I can certainly relate to all of the symptoms mentioned, and I was bitten by a tick many years ago. It was in a place that I was unable to see whether or not there was a bullseye rash, (blush) but not everyone gets one. What does one do is they cannot get a proper test done. I’ve tested negative several times but in my gut I Know I’ve had Lymes for years. Life has become a daily routine of attempting to manage my symptoms and doing what I can to keep my attitude somewhat positive. That’s becoming more and more difficult. ?
Recommend you be seen by an ILADS-affiliated doctor, who can evaluate you for Lyme and other tick-borne diseases.
My search for a LLMD or ND has been fruitless. The ones that I’ve found are “not taking new patients” or “accept cash only.” I even offered my PCP info on a grant to become a LLMD, but he declined the offer.
After 29 years of this crap, I get sooooo depressed, but when I read narratives of others who are in the same condition as I, I fight for help once again. I am now living in isolation and barely above the poverty level, so for any of you Lymies who have money, please try to help change our government’s, and our healthcare system’s view of TBI’s. I am unable to hire attorneys.

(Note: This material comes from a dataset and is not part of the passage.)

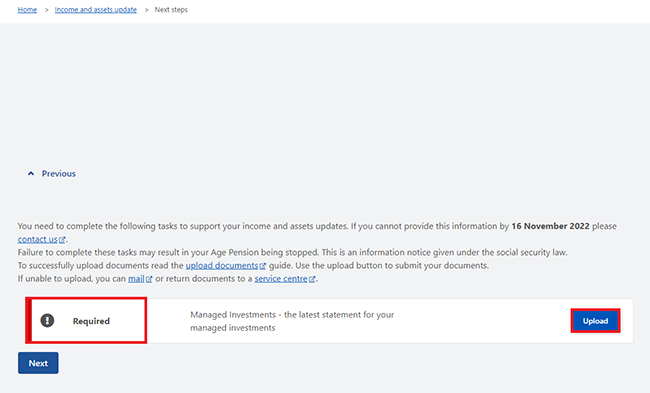Collapse the Previous section
This screenshot has width=650, height=393.
point(52,174)
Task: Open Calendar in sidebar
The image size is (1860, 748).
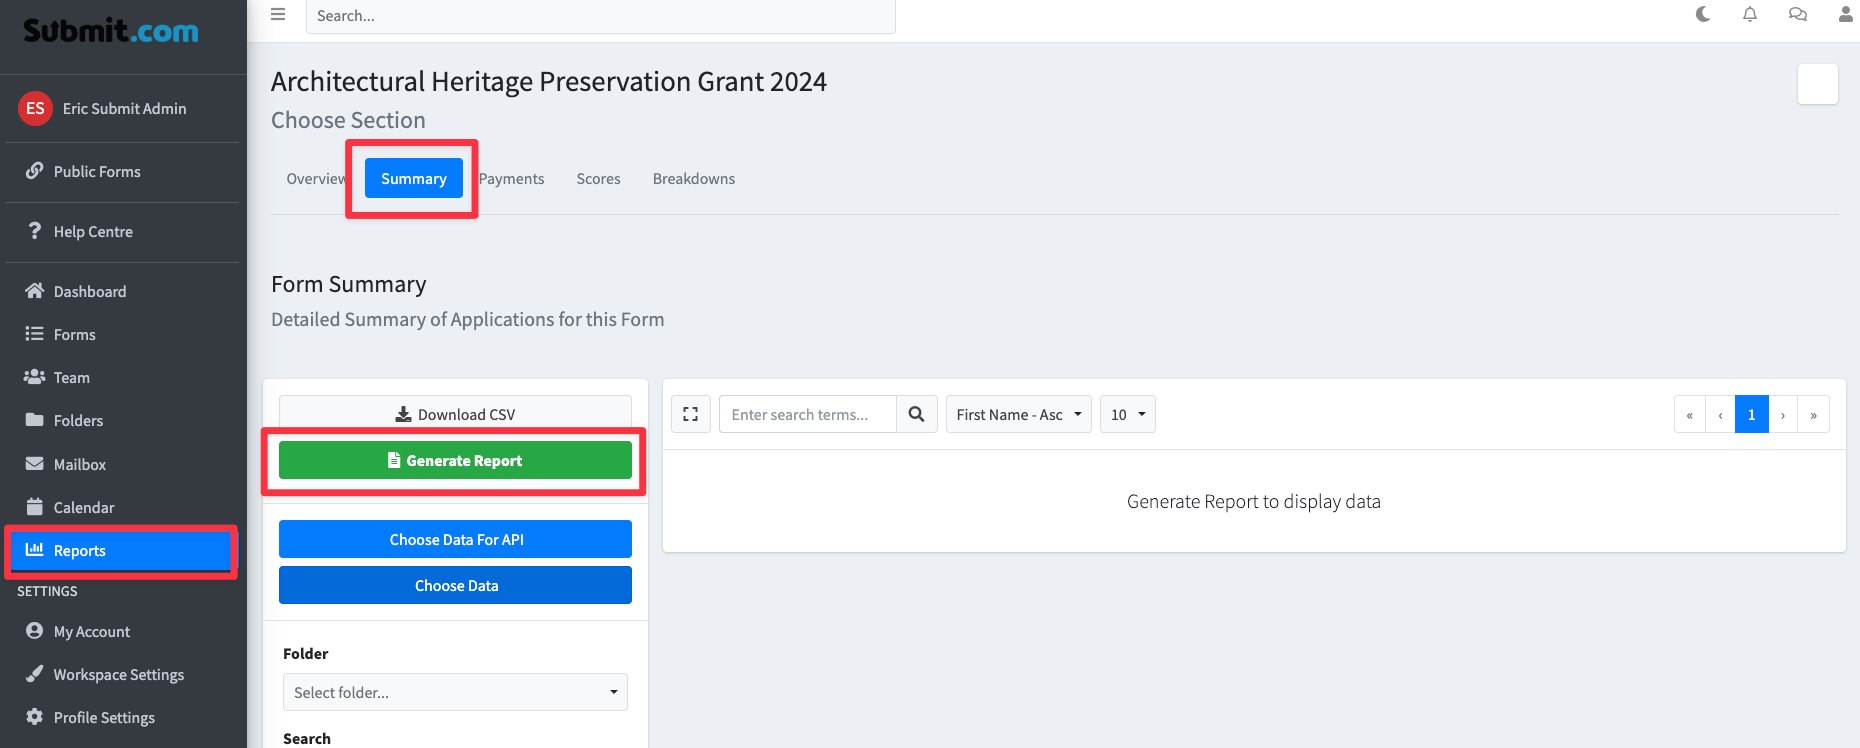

Yes, I’ve read all these and can relate to all of them. I’m 80 years old. I was bit twice 18 months ago. After being dinosed with Ecoli two months later with Lyme. too late for one 21 days of Doxy. I’ve been sick for 18 months. I’ve been told chronic Lyme does not exist. It will probable take. Year to feel better. Etc.,etc., etc. I bag for a cure but I’m labeled as a hypochondriac.
I fought with insurance companies. Non will do anything. Even with all the news on TV about Lyme I get no help at all! How do these people get over it?
I was a strong, happy active person. Way active then the majority of people my age. Never cried, camping, hiking, sky diving, RV traveling with my only complain Gypsy, my cat, Sence I was 69 I’ve been all 50 state. Now I break out crying and pray for death.
I’m a Veteran. All VA will do for me a wee bit of pain control, and send me to a phyicatrist which I greatly resent. Is there no help at all?
I was paying out of pocket for a naturopathic doctor and paying for natural medicine which began to help but I ran out of money. I pay dearly for Medical Insurance but they won’t help for pay the ND. I have over 100% insurance plus the VA coverage but neither help.
I’m interest in the law suit a group in Texarkana is bring against the insurance companies!
Joyce, I am with you. I am going to contact the lawyers in Texas and find out how I can either join or start a class suit. Now that we will no longer be able to take medical deductions off income taxes, I am more than angry! Does anyone out there know what to do? I would think with more than 300,000 of us someone would know how to start a law suit.
Phyllis, I’ll join a class action! I am not a good leader BUT I can follow! Along with what you have said I did get some help from a Naturoligest (spelling?). But even with over 100% med. insurance I have to pay “out of pocket all expenses”. Insurance – I’m a veteran VA, I pay for AARP insurance and pay for Medicare. NONE OF THEM WILL PAY A CENT FOR TICK BORNE DISEASES!
A friend resently died of “Encaphalopathy due to anaplasmosis”!
JOY (Joyce)
Joyce, my heart breaks for you, actually all of us.
Phyllis, if you find out how to take legal action, count me in. Martha
Yes for all of us! I don’t know how to take legal action. I need directions how to get in touch with the Taxas group. What to do, how to do it. Phyllis mentions a class action. I’ll join a class action.
nickname JOY — not doing a good job living up to my nickname?
I want in too. I’m so sick of being sick and tired, ridiculed by supposed MD’s who are afraid of Big Parma, CDC, NIH, and other powers who take their licenses for trying to help sick people. This is unacceptable. Somebody, please tell me how to help us get help.